The industry was still trying to digest this when, only two months later, the SPC certified the performance of the DataCore hyper-converged single node DataCore Parallel Server, which delivered 1.5 million SPC-1 IOPS, and a hyper-converged dual-node kit (two server appliances in high-availability configuration) at 1.2 million SPC-1 IOPS in 4U.

DataCore has just demonstrated 5.1 million SPC-1 IOPS in a two-node rig (not hyper-converged), featuring a response time of .28 milliseconds. That moves the company ahead of the Huawei OceanStor 18800 V3 rig at 3 million IOPS at .92 milliseconds, and Hitachi Virtual Storage Platform G1000 and HP XP7 Storage (actually an OEM of HDS VSP) at 2 million IOPS with .96 milliseconds response time each.

Plus, the DataCore platform is less than a quarter of the price of those other hardware/software offerings, resulting in a price per IOPS of $0.10 compared to, well, seven to 10 times that cost per I/O for the other products. Needless to say, SPC is hearing some very loud complaints from some of its vendor members about the "apples to oranges" comparisons of software-defined and/or hyper-converged storage solutions vs. their hardware array monoliths; but the numbers don't lie.
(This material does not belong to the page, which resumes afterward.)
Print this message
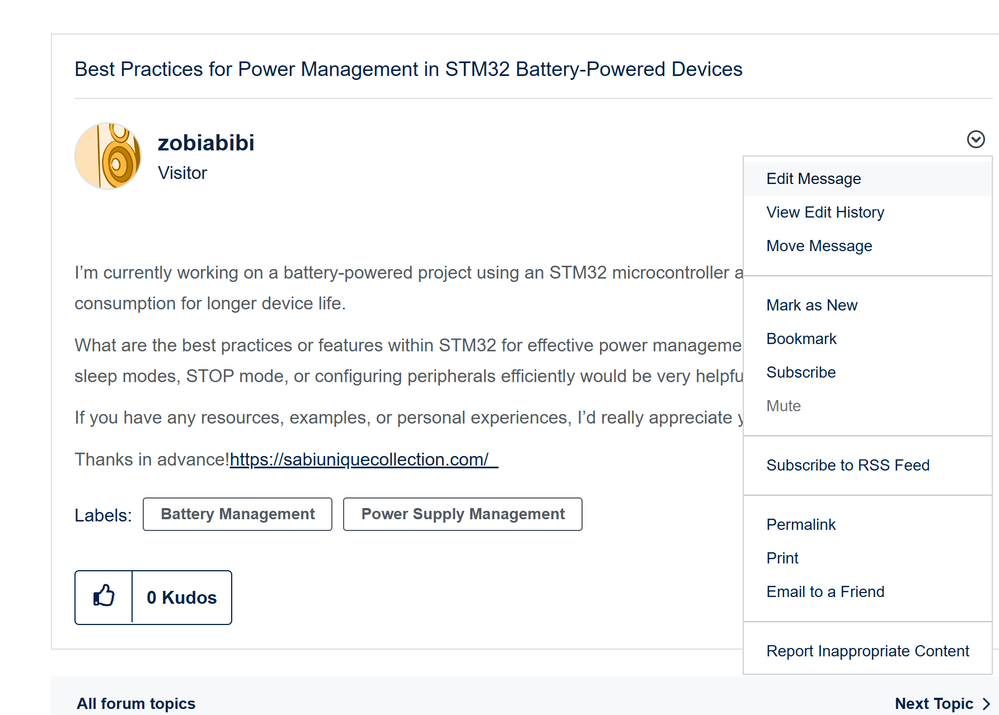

Ziya Aral, DataCore co-founder, cites Moore's Law and notes that we have gone from thousands of computers to billions of computers. "Storage has always been the stepchild of the computer revolution, because of its mechanical technology. Simple physics have made everything faster -- links, devices, etc. -- but now that we have a surplus of CPU and memory, we are having to prop up the back-end -- storage."

He says that CPUs "are key" to moving the slowest portion of compute forward. That led to the development of what is now called Adaptive Parallel I/O technology, which is a cumbersome name for a simple idea: parallelizing the way that RAW I/O is handed off from the CPU to the bus in the system, then optimizing STORAGE I/O by making the best of memory caches, interconnects and storage devices. Last year, Aral resuscitated algorithms he had developed for multi-processing computers and applied them to idle cores in multi-core CPUs. The result is the stellar breakthrough in RAW I/O processing that turns commodity servers into something approaching supercomputers.

Aral says the test would have validated more than 6 million IOPS, but the benchmark wasn't designed to go that high. Technically, it had to be improved to measure 5.1 million SPC-1 IOPS, which is already a new world record.

Aral insists that, while a hyper-converged infrastructure model was used for some of his company's tests, this wasn't a validation of hyper-convergence, per se. He says he could have realized the same results in different (not hyper-converged) configurations.

"What it does prove is," Aral says, "first, all of the ‘Fibre Channel [FC] is too slow and that's why you need hyper-converged storage' talk is nonsense. We achieved our results using less than 50 percent of the FC link capacity. Frankly, the entire hyper-converged versus networked storage discussion is specious. We were measuring latencies in microseconds, not milliseconds."

Second, Aral insists that his work is paving the way for a significant breakthrough in speed. "We were running under 50 percent CPU utilization. Parallel I/O is scaling with the number of logical cores, going from 18 to 24 and beyond. As the performance of systems doubles, so does RAW I/O processing speed in a parallel I/O environment."

He sees databases, especially in-memory databases, as among the first beneficiaries of all of the speed. Analytics databases, which were once the domain of exclusive firms with deep pockets, are about to be part of everyone's infrastructure, thanks to DataCore's Adaptive Parallel I/O.